I couldn’t help but wonder how Japanese finance minister Takahashi Korekiyo led Japan to a period of strong economic expansion while other nations were mired in the Great Depression as detailed in this Ambrose Evans-Pritchard commentary last week.
Be that as it may, if QE as conducted is causing asset bubbles, then we should deploy central bank stimulus more creatively, should it prove necessary. We know how to do it. The methods were pioneered by Takahashi Korekiyo, who pulled Japan out of the Great Depression early in the 1930s. His brilliant feat is now the model for what Japan is (covertly) doing again under Abenomics.
Takahashi turned the Bank of Japan into an arm of the treasury – “fiscal dominance” – and ordered it to finance the budget deficit. You can deploy QE in any way you want. It could be used to build houses, injecting the money into the veins of the economy, instead of the veins of hedge funds. There is no reason why it cannot be administered by an independent Fed or Bank of England, choosing the calibration level as they see fit.
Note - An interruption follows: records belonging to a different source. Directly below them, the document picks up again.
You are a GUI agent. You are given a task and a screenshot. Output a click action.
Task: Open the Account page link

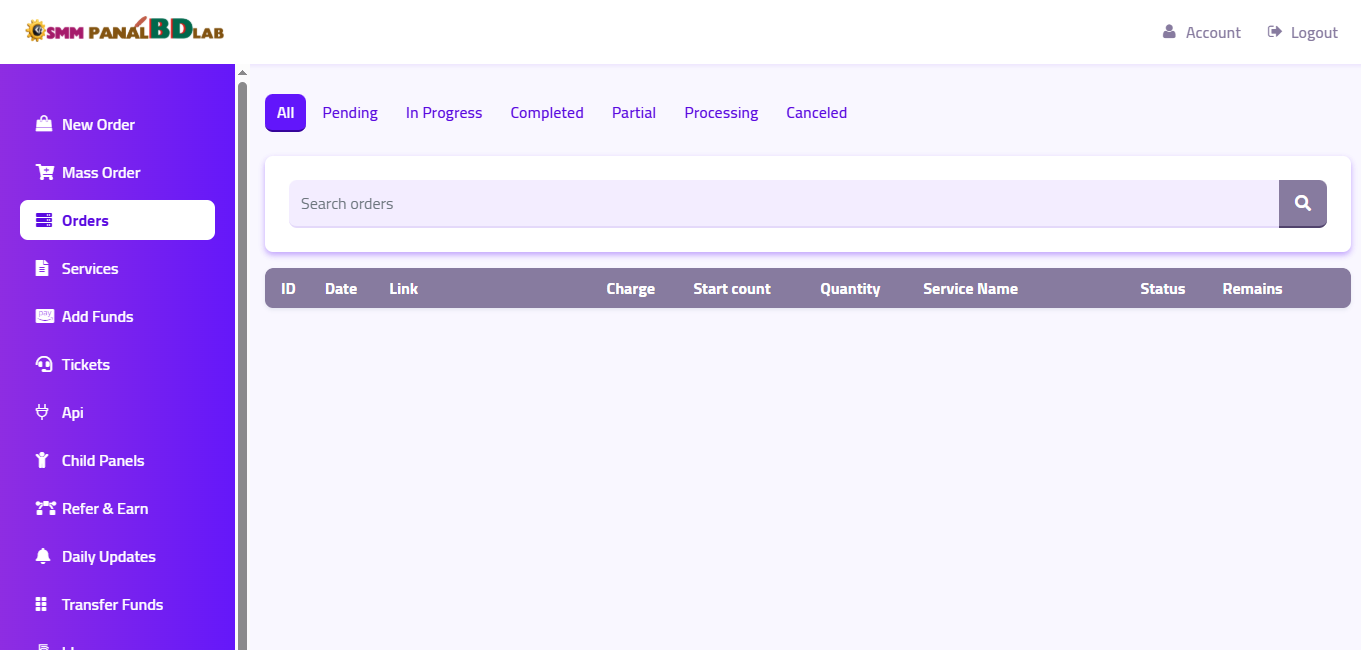[1202, 32]
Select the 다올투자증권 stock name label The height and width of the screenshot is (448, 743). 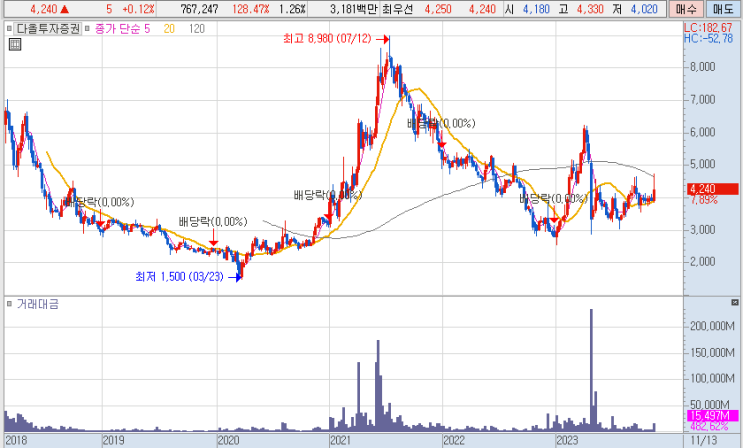coord(48,29)
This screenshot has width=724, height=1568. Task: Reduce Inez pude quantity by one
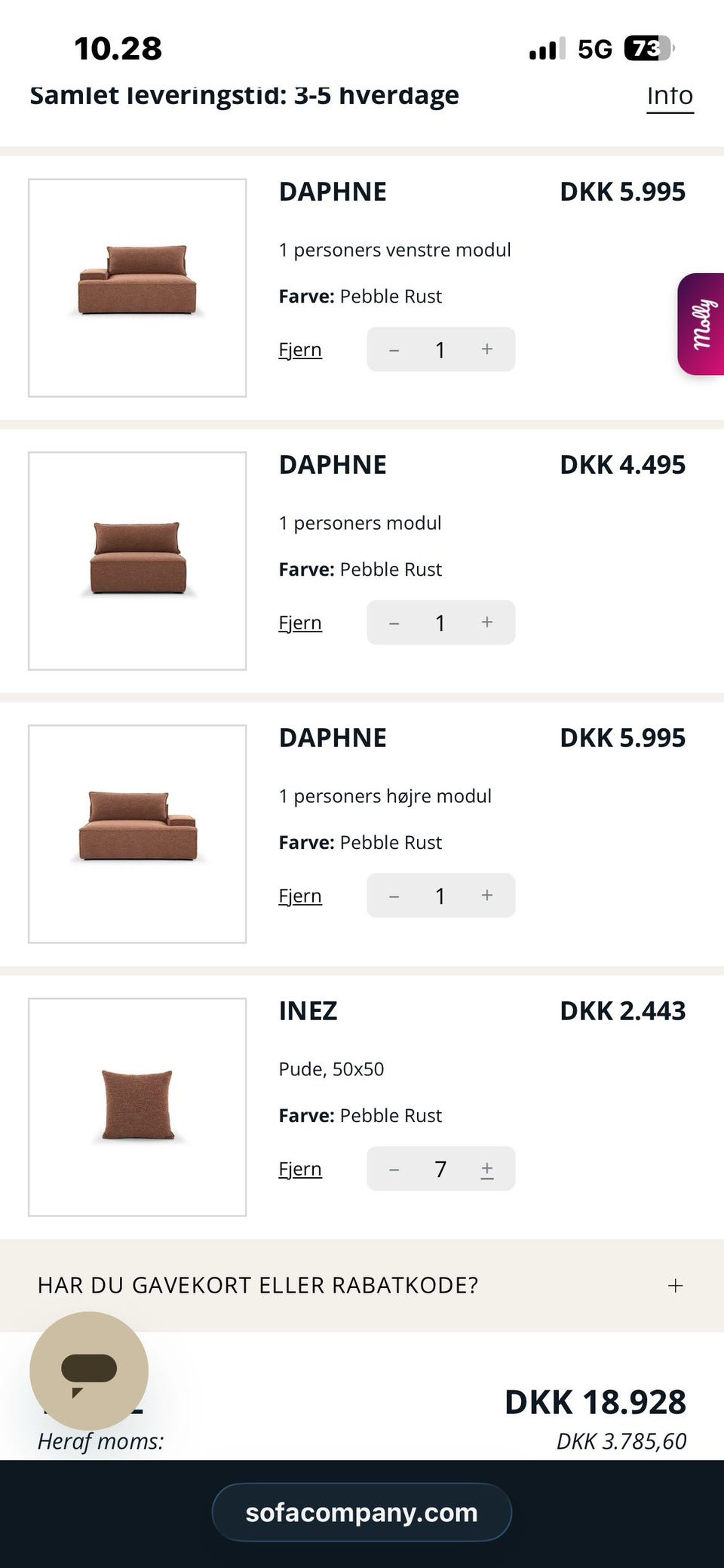tap(394, 1169)
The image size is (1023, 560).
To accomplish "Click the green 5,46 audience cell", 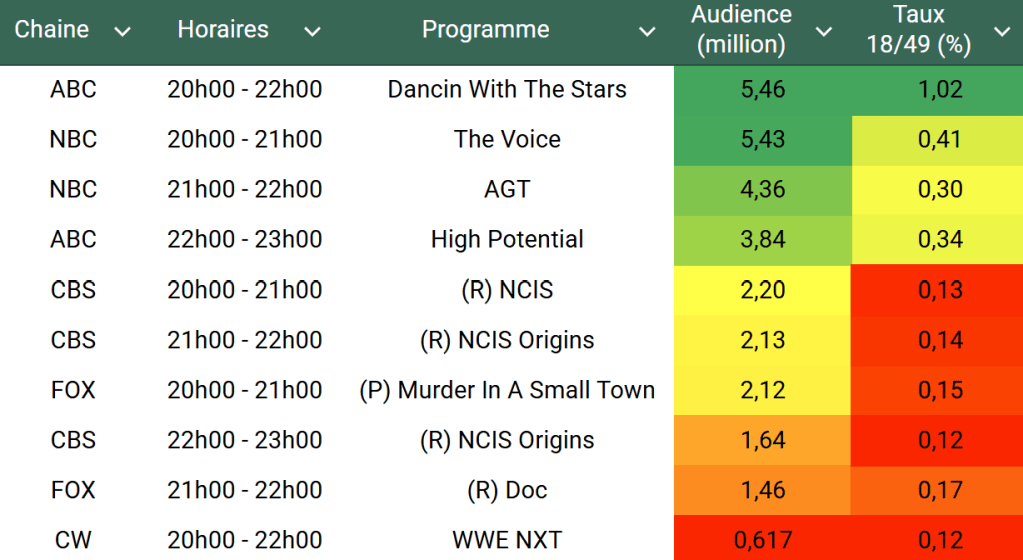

As it turns out, one rather large “vein” of the Japanese economy in the 1930s was military spending and this sector was the recipient of much of the budget deficit largess as detailed in Paul Kennedy’s excellent The Rise and Fall of Great Powers.
Despite – and in some ways because of – these economic difficulties, the finance ministry under Takahashi was willing to borrow recklessly in the early 1930s in order to allocate more to the armed services, whose shares of government spending rose from 31 percent in 1931-1932 to 47 percent in 1936-1937; when he finally took alarm at the economic consequences and sought to modify further increases, he was promptly assassinated by the militarists, and armaments expenditures spiraled upward. By the following year, the armed services were taking 70 percent of government expenditures and Japan was thus spending, in absolute terms, more than any of the far wealthier democracies.